We turn our attention once again to the three arrivals of Christ: his first, 2000 years ago; his final, sometime in the future, and his ongoing one in the present, through his grace, his providence, and the sacraments. When we turn our attention to these arrivals of Christ, we will see something new, something different. We are called to be attentive in this joyful penitential season—to move from darkness to light—to listen, watch, and wait on the Lord.
One of my favorite childhood memories is of my father and me on a hot August summer night at our family’s camp in rural Maine. The cottage was a place filled with happy childhood memories of my grandparents and all my cousins. We had a rustic cottage, an outhouse, and barely running water and we loved it. It was a change for us as we “roughed it” for a few weeks on our family vacations. This particular Summer night when I was about eight years old my Dad asked if I wanted to go out for a walk in our field and look at the stars to try to glimpse a shooting star. The area is very forested with minimal surface light from street lights or automobiles so it is VERY dark sky. As my Dad and I laid in the field our eyes acclimated and suddenly we could see the canopy of stars above. I was a very excitable kid and I kept talking about the stars, the planets, wondering if we’d see a shooting star. My Dad would respond with a calmer tone and he’d say how beautiful and vast the universe is and that God created all of this for all of us. I would respond with more and more excitement. I recall my Dad saying, “Shhh…let’s not talk…just listen…and watch.” It made no sense to me. However, sitting in the silence I was more aware of my smallness and the skies vastness, the light that the moon was casting, the sounds of the forest. And then we saw a spectacular shooting star. In fact, we would see several that night. It is such a memorable snapshot from my childhood. It was also an important life lesson from my Dad: listen and watch. I’m reminded as an adult that I need to often quiet myself down and listen; I’m then able to see things more clearly.

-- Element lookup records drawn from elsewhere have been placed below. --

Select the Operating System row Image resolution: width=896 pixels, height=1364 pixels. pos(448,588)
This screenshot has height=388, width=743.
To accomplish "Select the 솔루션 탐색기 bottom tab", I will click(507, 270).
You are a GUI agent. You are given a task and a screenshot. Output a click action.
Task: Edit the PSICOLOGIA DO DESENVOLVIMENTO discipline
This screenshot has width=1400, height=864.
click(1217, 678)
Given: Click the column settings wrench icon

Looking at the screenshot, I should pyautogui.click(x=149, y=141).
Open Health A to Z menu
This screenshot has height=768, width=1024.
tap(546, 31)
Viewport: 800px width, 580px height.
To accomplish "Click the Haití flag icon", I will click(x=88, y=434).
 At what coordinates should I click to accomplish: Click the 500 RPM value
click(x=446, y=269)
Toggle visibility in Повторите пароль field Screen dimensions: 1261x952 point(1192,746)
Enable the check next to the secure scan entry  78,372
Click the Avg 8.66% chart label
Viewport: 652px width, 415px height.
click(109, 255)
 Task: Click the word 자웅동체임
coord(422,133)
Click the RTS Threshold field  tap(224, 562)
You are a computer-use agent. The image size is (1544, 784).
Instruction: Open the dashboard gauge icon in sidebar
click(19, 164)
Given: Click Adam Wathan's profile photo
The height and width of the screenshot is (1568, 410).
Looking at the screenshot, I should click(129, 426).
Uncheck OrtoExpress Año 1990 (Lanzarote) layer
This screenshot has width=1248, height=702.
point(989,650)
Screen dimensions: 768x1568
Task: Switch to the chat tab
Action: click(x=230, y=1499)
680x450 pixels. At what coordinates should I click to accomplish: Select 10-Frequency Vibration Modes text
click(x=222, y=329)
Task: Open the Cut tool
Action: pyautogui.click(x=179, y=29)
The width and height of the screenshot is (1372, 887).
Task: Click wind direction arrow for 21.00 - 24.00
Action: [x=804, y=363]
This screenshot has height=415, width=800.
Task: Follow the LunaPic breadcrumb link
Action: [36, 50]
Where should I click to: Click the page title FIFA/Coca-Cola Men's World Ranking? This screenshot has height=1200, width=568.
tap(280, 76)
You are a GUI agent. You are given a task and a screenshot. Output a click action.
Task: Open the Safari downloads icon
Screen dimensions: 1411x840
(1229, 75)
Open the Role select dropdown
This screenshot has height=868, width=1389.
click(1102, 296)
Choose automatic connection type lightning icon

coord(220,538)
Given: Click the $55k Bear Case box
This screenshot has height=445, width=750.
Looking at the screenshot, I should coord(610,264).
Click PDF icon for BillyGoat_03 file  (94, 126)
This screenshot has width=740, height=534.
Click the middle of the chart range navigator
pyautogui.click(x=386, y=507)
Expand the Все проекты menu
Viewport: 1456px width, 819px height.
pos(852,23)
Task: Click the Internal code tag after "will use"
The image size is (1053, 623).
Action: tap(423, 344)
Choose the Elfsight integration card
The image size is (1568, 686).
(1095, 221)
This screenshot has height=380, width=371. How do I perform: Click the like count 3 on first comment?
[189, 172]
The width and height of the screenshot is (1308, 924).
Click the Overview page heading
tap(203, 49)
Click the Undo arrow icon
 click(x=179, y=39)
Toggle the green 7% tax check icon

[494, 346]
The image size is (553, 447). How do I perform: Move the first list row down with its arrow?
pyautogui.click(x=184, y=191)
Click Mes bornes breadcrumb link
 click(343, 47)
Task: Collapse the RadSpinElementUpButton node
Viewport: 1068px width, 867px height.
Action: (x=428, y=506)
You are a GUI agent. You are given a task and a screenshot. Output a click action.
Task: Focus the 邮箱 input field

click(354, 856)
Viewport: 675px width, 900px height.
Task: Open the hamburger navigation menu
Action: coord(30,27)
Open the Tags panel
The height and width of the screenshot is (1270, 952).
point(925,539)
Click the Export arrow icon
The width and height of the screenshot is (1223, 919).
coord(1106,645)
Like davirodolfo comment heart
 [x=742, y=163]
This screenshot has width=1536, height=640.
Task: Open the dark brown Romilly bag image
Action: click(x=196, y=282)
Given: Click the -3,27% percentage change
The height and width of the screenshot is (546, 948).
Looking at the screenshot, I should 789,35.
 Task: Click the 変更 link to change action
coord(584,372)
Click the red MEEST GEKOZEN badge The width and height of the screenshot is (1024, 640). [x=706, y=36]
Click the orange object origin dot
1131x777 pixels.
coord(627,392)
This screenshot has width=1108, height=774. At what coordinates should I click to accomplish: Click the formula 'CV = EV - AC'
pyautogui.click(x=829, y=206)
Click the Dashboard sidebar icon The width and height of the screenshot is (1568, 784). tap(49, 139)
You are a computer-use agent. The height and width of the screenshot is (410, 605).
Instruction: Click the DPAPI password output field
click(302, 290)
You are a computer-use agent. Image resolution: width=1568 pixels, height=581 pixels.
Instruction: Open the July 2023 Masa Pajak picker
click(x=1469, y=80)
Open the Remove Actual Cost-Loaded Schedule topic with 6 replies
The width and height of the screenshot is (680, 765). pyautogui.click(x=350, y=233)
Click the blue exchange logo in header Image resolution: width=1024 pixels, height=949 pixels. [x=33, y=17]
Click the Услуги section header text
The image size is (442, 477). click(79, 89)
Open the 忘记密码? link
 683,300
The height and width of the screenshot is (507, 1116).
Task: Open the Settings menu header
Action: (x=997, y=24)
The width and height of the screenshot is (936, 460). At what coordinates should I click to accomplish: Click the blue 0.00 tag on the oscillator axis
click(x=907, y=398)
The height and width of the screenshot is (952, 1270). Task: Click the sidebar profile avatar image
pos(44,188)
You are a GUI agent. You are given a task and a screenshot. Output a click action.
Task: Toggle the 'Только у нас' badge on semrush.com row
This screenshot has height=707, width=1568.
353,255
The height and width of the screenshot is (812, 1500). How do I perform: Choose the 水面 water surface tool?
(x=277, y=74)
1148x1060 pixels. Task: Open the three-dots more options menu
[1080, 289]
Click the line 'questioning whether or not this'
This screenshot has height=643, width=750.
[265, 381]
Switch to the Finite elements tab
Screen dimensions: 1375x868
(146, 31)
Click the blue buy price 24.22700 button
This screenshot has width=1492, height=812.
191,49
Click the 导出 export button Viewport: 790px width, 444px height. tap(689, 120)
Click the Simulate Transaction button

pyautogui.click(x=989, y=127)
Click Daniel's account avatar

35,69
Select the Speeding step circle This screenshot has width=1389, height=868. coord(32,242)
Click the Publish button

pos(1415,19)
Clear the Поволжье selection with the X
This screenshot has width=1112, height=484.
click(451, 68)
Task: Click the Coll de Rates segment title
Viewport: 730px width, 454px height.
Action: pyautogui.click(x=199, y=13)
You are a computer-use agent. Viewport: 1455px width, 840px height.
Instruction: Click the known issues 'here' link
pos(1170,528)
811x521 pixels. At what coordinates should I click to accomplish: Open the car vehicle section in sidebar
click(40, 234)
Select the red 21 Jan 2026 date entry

Martin Luther King Jr. prophetically said: “Darkness cannot drive out darkness: only light can do that. Hate cannot drive out hate: only love can do that.” This profound sentiment embraces the spirit of Advent and the spirit of Christ—the One who came to put an end to sin and final death, to bring life. Jesus in our Gospel today speaks to his disciples and us: “Therefore, stay awake! For you do not know on which day your Lord will come.” This season of preparation for the Birth of Christ should cause us to pause to have perspective on our relationship with the Lord and make space in our hearts and lives to bring His Light where there may be shadows of sin and selfishness. God’s love wants to break through the darkness so that we may be redeemed and be made new in his promises—this is our great hope.
Pope Emeritus Benedict’s Encyclical Spe Salvi reminds us: “If this absolute love exists, with its absolute certainty, then - only then - is man ‘redeemed’ whatever should happen to him in his particular circumstances. Man's great, true hope which holds firm in spite of all disappointments can only be God - God who has loved us and who continues to love us to the end, until all is accomplished".
May we take in the grace of this season—quieting ourselves so that we may watch and listen for the Lord who is already present in our midst. God is close and that brings much rejoicing. Our responsorial psalm today echoes the intimate proximity of God and our response: “Let us go rejoicing to the house of the Lord.”
So, “let us conduct ourselves properly as in the day” for our salvation is near.